= Task =
Complete, exact copies of all entries are needed.

= Data records =
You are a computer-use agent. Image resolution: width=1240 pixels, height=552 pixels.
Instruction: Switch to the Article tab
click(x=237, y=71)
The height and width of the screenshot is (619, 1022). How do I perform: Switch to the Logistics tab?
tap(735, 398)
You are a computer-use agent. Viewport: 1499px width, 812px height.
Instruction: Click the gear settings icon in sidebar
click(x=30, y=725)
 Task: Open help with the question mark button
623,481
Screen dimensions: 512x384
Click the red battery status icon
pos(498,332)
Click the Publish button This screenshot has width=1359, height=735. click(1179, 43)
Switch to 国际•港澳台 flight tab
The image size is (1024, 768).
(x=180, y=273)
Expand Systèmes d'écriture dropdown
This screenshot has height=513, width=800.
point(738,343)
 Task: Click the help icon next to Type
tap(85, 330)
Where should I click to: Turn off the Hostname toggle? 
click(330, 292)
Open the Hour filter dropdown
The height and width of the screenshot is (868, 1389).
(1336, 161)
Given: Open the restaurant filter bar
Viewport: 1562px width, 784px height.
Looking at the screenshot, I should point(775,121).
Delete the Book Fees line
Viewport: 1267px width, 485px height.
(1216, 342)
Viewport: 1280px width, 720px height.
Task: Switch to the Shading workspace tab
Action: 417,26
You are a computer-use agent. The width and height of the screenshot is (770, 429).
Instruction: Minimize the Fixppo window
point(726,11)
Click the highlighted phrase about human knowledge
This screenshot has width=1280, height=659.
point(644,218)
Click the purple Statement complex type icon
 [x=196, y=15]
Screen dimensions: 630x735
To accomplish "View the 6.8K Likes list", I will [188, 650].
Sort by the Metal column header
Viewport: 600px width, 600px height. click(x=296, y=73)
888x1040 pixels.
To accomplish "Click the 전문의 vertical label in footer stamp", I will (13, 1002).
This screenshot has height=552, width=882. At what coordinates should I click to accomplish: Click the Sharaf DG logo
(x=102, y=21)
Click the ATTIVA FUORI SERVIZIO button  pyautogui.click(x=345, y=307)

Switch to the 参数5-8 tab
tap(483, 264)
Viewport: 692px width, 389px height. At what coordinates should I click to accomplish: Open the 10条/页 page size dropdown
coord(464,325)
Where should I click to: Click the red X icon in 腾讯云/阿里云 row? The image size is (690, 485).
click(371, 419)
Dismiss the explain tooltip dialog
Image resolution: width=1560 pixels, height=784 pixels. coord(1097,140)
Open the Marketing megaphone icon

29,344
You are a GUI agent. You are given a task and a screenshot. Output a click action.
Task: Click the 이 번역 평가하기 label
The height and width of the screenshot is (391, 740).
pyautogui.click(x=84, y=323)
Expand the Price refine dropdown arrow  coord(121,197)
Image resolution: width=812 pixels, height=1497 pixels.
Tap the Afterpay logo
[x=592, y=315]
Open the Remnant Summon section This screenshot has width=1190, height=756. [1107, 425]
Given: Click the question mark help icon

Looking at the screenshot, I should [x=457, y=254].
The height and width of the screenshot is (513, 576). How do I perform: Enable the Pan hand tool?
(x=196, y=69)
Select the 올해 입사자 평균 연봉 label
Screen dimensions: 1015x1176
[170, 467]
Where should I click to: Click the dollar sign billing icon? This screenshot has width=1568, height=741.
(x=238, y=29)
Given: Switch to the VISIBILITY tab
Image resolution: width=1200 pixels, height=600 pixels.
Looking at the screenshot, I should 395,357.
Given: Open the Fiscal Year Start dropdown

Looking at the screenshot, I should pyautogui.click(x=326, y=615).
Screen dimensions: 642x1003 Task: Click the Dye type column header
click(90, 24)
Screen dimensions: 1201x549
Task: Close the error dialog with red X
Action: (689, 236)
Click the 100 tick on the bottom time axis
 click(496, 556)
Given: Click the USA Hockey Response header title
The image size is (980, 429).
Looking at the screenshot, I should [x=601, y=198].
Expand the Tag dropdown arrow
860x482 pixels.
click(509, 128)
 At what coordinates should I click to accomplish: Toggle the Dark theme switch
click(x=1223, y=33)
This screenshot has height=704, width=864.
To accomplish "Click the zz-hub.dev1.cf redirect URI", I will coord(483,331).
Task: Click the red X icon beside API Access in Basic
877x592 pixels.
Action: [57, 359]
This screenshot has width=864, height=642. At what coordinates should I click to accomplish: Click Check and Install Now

= Exercise answer =
You are a computer-use agent. Image resolution: width=1240 pixels, height=552 pixels.
Instruction: Switch to the Article tab
click(x=237, y=71)
The height and width of the screenshot is (619, 1022). How do I perform: Switch to the Logistics tab?
tap(735, 398)
You are a computer-use agent. Viewport: 1499px width, 812px height.
Instruction: Click the gear settings icon in sidebar
click(x=30, y=725)
 Task: Open help with the question mark button
623,481
Screen dimensions: 512x384
Click the red battery status icon
pos(498,332)
Click the Publish button This screenshot has width=1359, height=735. click(1179, 43)
Switch to 国际•港澳台 flight tab
The image size is (1024, 768).
(x=180, y=273)
Expand Systèmes d'écriture dropdown
This screenshot has height=513, width=800.
point(738,343)
 Task: Click the help icon next to Type
tap(85, 330)
Where should I click to: Turn off the Hostname toggle? 
click(330, 292)
Open the Hour filter dropdown
The height and width of the screenshot is (868, 1389).
(1336, 161)
Given: Open the restaurant filter bar
Viewport: 1562px width, 784px height.
Looking at the screenshot, I should point(775,121).
Delete the Book Fees line
Viewport: 1267px width, 485px height.
(1216, 342)
Viewport: 1280px width, 720px height.
Task: Switch to the Shading workspace tab
Action: 417,26
You are a computer-use agent. The width and height of the screenshot is (770, 429).
Instruction: Minimize the Fixppo window
point(726,11)
Click the highlighted phrase about human knowledge
This screenshot has width=1280, height=659.
point(644,218)
Click the purple Statement complex type icon
 [x=196, y=15]
Screen dimensions: 630x735
To accomplish "View the 6.8K Likes list", I will [188, 650].
Sort by the Metal column header
Viewport: 600px width, 600px height. click(x=296, y=73)
888x1040 pixels.
To accomplish "Click the 전문의 vertical label in footer stamp", I will (13, 1002).
This screenshot has height=552, width=882. At what coordinates should I click to accomplish: Click the Sharaf DG logo
(x=102, y=21)
Click the ATTIVA FUORI SERVIZIO button  pyautogui.click(x=345, y=307)

Switch to the 参数5-8 tab
tap(483, 264)
Viewport: 692px width, 389px height. At what coordinates should I click to accomplish: Open the 10条/页 page size dropdown
coord(464,325)
Where should I click to: Click the red X icon in 腾讯云/阿里云 row? The image size is (690, 485).
click(371, 419)
Dismiss the explain tooltip dialog
Image resolution: width=1560 pixels, height=784 pixels. coord(1097,140)
Open the Marketing megaphone icon

29,344
You are a GUI agent. You are given a task and a screenshot. Output a click action.
Task: Click the 이 번역 평가하기 label
The height and width of the screenshot is (391, 740).
pyautogui.click(x=84, y=323)
Expand the Price refine dropdown arrow  coord(121,197)
Image resolution: width=812 pixels, height=1497 pixels.
Tap the Afterpay logo
[x=592, y=315]
Open the Remnant Summon section This screenshot has width=1190, height=756. [1107, 425]
Given: Click the question mark help icon

Looking at the screenshot, I should [x=457, y=254].
The height and width of the screenshot is (513, 576). How do I perform: Enable the Pan hand tool?
(x=196, y=69)
Select the 올해 입사자 평균 연봉 label
Screen dimensions: 1015x1176
[170, 467]
Where should I click to: Click the dollar sign billing icon? This screenshot has width=1568, height=741.
(x=238, y=29)
Given: Switch to the VISIBILITY tab
Image resolution: width=1200 pixels, height=600 pixels.
Looking at the screenshot, I should 395,357.
Given: Open the Fiscal Year Start dropdown

Looking at the screenshot, I should pyautogui.click(x=326, y=615).
Screen dimensions: 642x1003 Task: Click the Dye type column header
click(90, 24)
Screen dimensions: 1201x549
Task: Close the error dialog with red X
Action: (689, 236)
Click the 100 tick on the bottom time axis
 click(496, 556)
Given: Click the USA Hockey Response header title
The image size is (980, 429).
Looking at the screenshot, I should [x=601, y=198].
Expand the Tag dropdown arrow
860x482 pixels.
click(509, 128)
 At what coordinates should I click to accomplish: Toggle the Dark theme switch
click(x=1223, y=33)
This screenshot has height=704, width=864.
To accomplish "Click the zz-hub.dev1.cf redirect URI", I will coord(483,331).
Task: Click the red X icon beside API Access in Basic
877x592 pixels.
Action: [57, 359]
This screenshot has width=864, height=642. At what coordinates should I click to accomplish: Click Check and Install Now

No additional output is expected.